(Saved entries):
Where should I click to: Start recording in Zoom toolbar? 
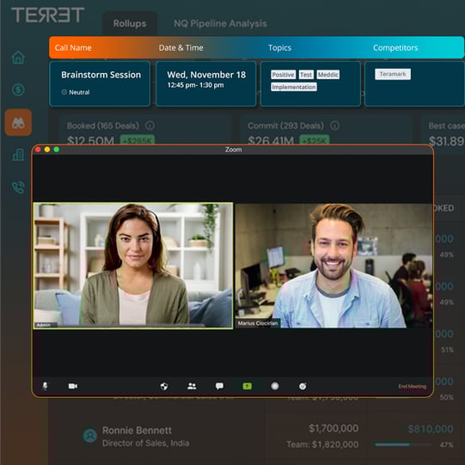coord(275,386)
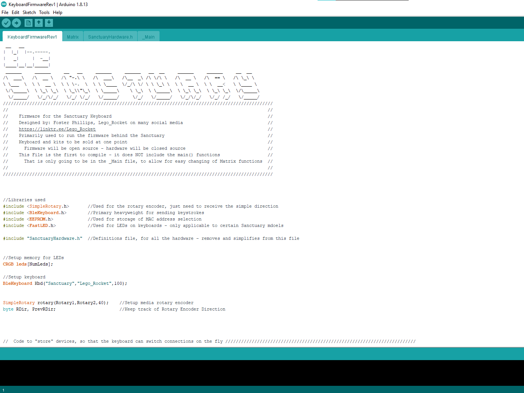Click the linktr.ee/Lego_Rocket link
The image size is (524, 393).
coord(57,129)
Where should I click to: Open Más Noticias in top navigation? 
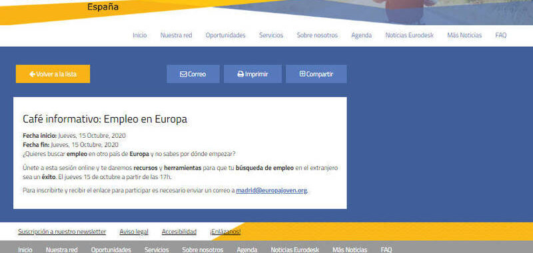[464, 35]
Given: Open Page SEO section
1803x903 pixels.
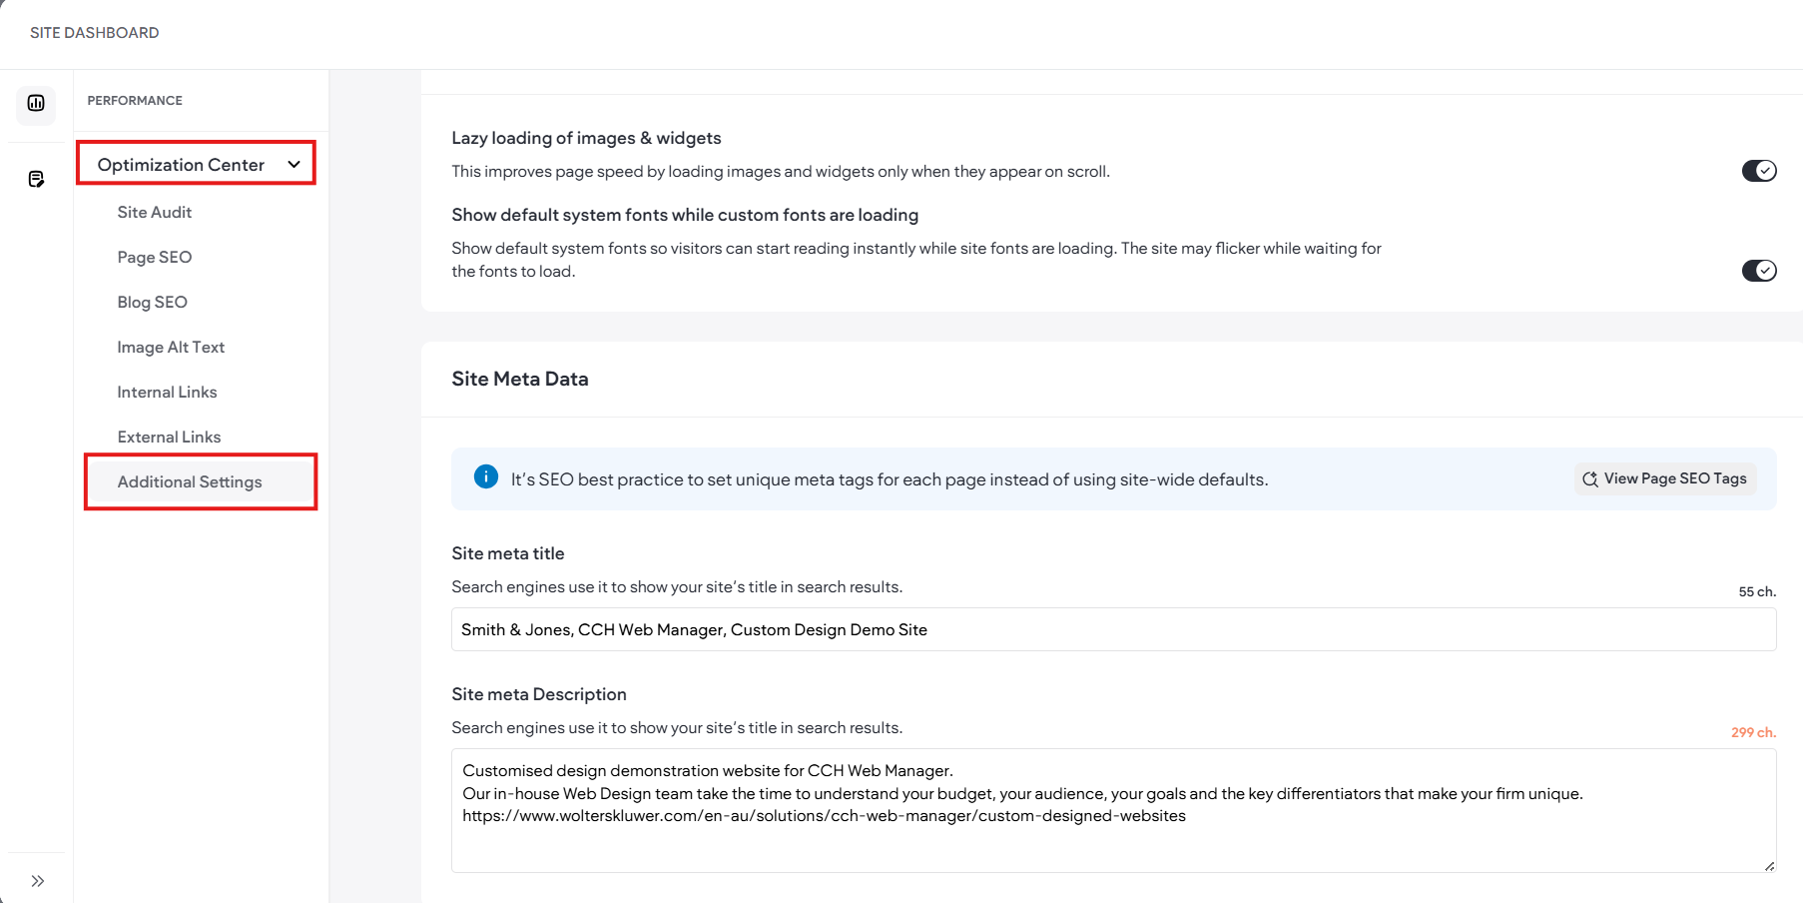Looking at the screenshot, I should tap(154, 257).
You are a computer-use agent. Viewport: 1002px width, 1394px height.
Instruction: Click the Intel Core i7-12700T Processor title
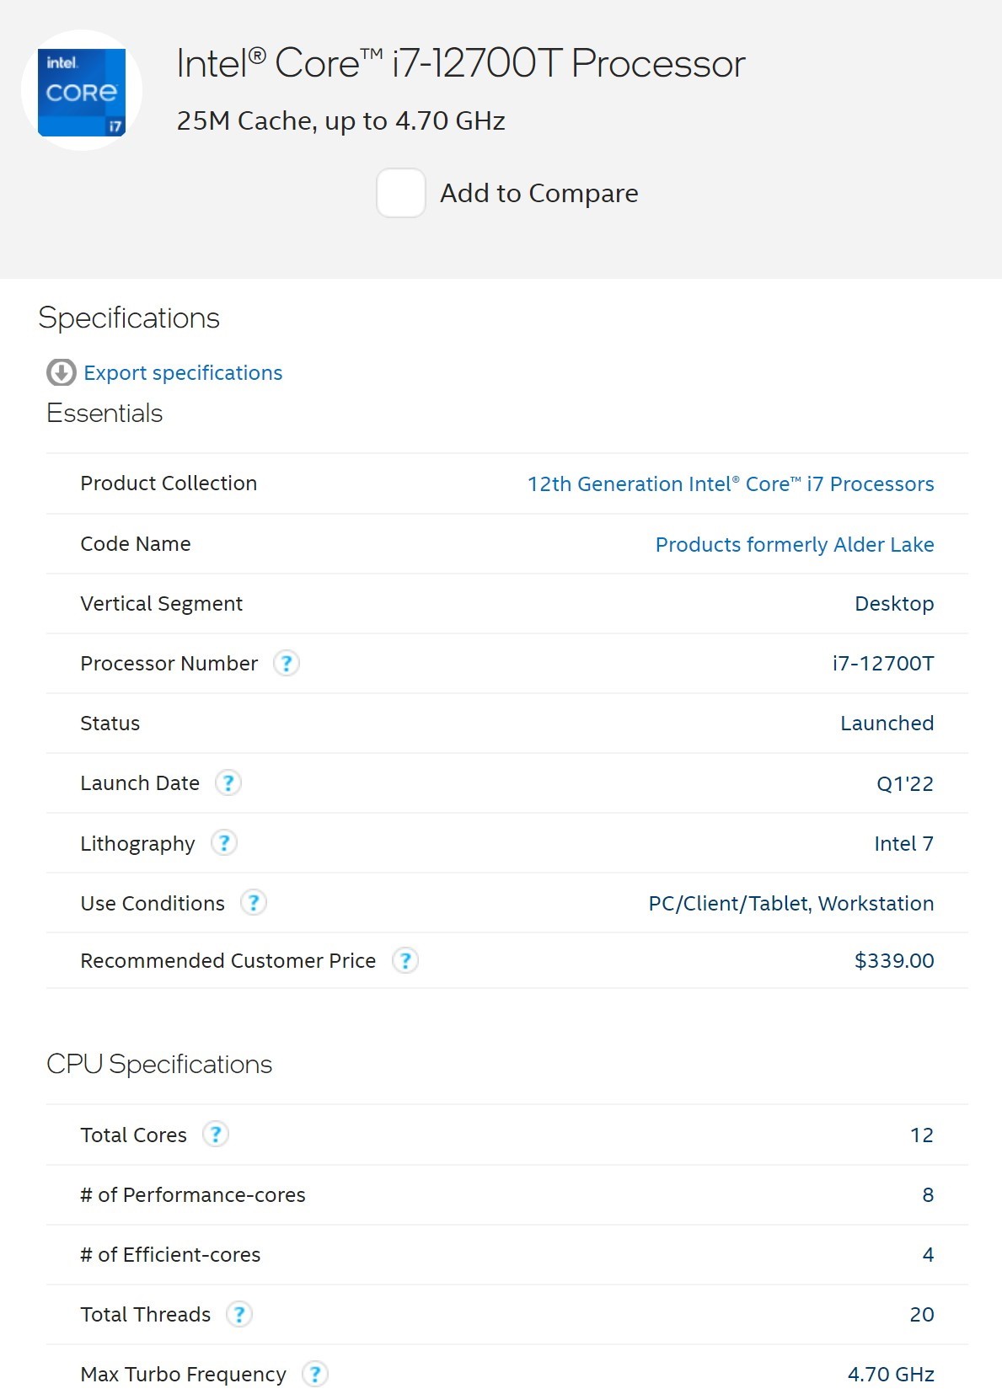460,64
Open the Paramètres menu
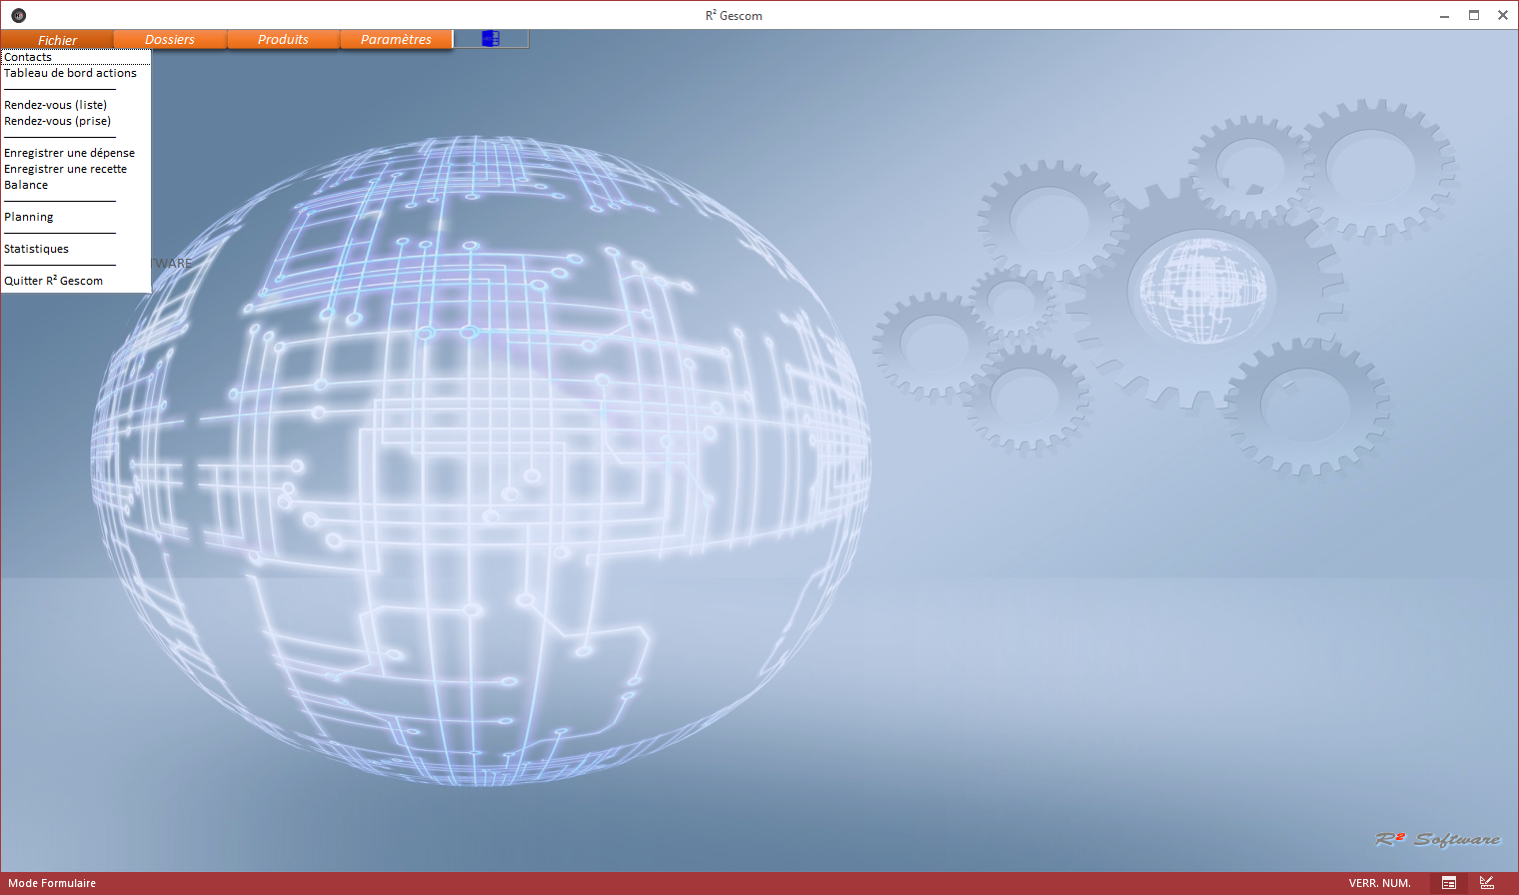Image resolution: width=1519 pixels, height=895 pixels. pyautogui.click(x=396, y=40)
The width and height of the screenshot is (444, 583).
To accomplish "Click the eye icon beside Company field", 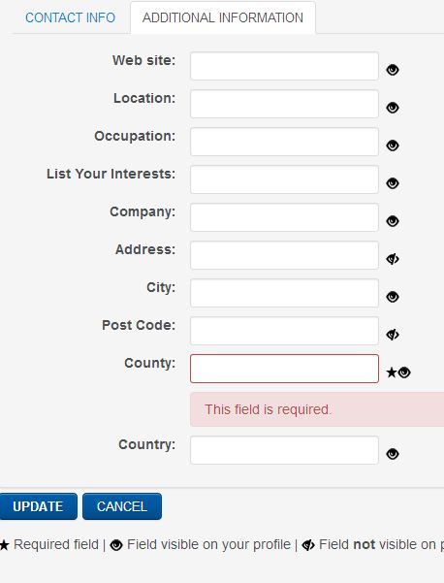I will [x=393, y=221].
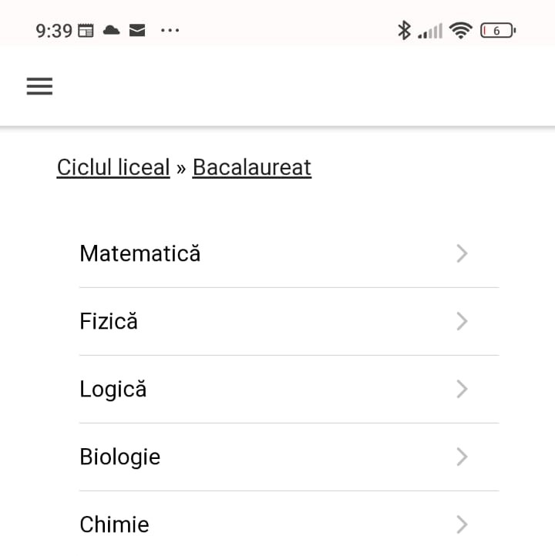Tap the mail notification icon
Screen dimensions: 555x556
[137, 31]
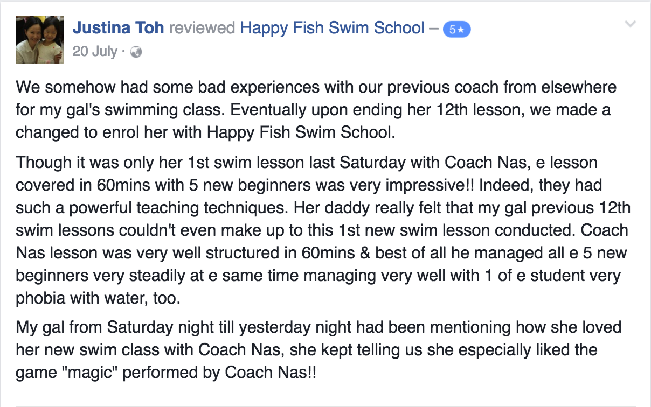Open the 20 July timestamp permalink
This screenshot has width=651, height=407.
coord(95,52)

(YOUR GOAL): Going by the data above, give back only the lines from the one containing "Given: Open Page SEO section" through the one containing "The width and", exactly as they stand, both ends included and no images.

(RESPONSE FOR THIS EXERCISE):
Given: Open Page SEO section
1803x903 pixels.
Looking at the screenshot, I should tap(154, 257).
You are a computer-use agent. Viewport: 1002px width, 1394px height.
Instruction: Click the Intel Core i7-12700T Processor title
460,64
Open the Paramètres menu
Image resolution: width=1519 pixels, height=895 pixels. pyautogui.click(x=396, y=40)
The width and height of the screenshot is (444, 583).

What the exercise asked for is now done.